In a recent per curiam decision, the US Supreme Court forcefully held that even where parties agree to settle a putative class action seeking statutory penalties, the named plaintiff must satisfy Spokeo’s injury-in-fact requirement for standing under Article III. The opinion will likely affect future federal class action litigation in four meaningful ways.

When the US Supreme Court granted certiorari in Frank v. Gaos, the class action community expected that the Court would shed light on the propriety of a cy pres–only settlement that did not provide direct relief to absent class members. That will have to wait another day. On March 20, the Supreme Court issued a per curiam opinion finding that the cy pres issue could not be addressed because no lower court in this case had analyzed whether any named plaintiff satisfied Article III’s standing requirement as articulated in Spokeo, Inc. v. Robins, 136 S. Ct. 1540 (2016). There are four key takeaways from the Court’s opinion, which will likely influence future federal class action litigation.

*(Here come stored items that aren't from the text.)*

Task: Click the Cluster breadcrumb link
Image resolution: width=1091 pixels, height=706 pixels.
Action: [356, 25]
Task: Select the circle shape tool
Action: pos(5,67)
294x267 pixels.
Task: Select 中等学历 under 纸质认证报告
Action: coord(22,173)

  1. To Approve a Settlement, Federal Courts Must Have Standing Under Article III

If there were any doubt about whether federal courts may apply a relaxed analysis of Article III standing (or not consider it at all) in the context of approving a class settlement, the Supreme Court eliminated it. The Supreme Court unequivocally held that “[a] court is powerless to approve a proposed class settlement if it lacks jurisdiction over the dispute, and federal courts lack jurisdiction if no named plaintiff has standing.” Frank v. Gaos, No. 17-961, 2019 WL 1264582, at *3 (U.S. Mar. 20, 2019). This emphasizes the importance of addressing the standing issue at the outset of the litigation, even if the parties are in agreement about resolving the action by settlement.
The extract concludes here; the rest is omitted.